# Clear Third Brake Light for Spoiler



## 97Maximus05 (Jun 4, 2004)

:cheers: Ok well the red/clear tails look great, but it would look nicer if i could white out the light on the spoiler. My friend bought one for his audi, and im tryin to find one for my 97 maxima but so far, efforts have been futile.
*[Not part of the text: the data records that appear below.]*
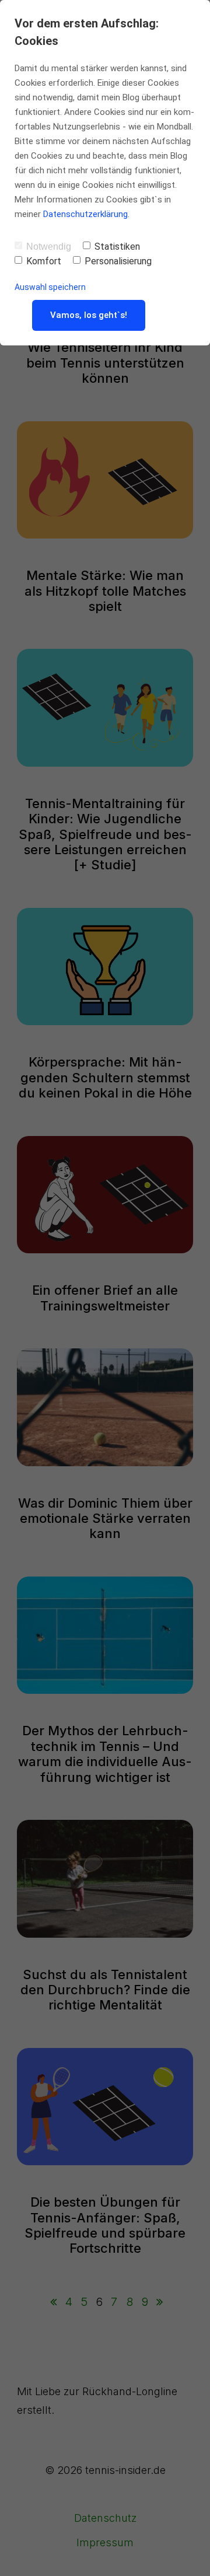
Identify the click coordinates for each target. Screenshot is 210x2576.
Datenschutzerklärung (85, 214)
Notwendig (48, 246)
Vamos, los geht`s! (88, 315)
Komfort (43, 261)
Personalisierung (118, 261)
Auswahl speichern (50, 287)
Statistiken (117, 246)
Let me know if you have any info or know anyone who sells them. 

~Andy


----------



## Jeff (Oct 17, 2002)

There was a company that used to do that but that was a while ago...there's a reason you don't see other Maximas with the clear spoiler light nowadays.


----------



## Blank (Aug 21, 2003)

and what is that reason??? i always wanted one for my max b4 i sold it...


----------



## Jeff (Oct 17, 2002)

By 'reason' I meant they (clear spoiler light) aren't in production any longer, which is why you never see them.


----------



## 97Maximus05 (Jun 4, 2004)

*Well*

Well this one kid i saw has a white 5th gen maxima, and he has a link to where he got his. But is the led size on that generation the same as on my 97? his car is on sound domain...and he has the link to the company that made it. Just type in "Maxima Clear Spoiler LED" and its the soundomain one. Its a white maxima...check that out and let me know what you think.


----------



## Jeff (Oct 17, 2002)

Ok...from what I gather from Maxima.org.



> Yea thats the one I have the electrodyne one. It is NOT a direct fit. You have to splice the wires and cut the knobs (tabs?) off the new one, they dont fit into the mounting holes on an OEM spoiler. I used 3M double sided tape to hold it on.


So will it work? Yes. But as you can see it isn't a plug and play.


----------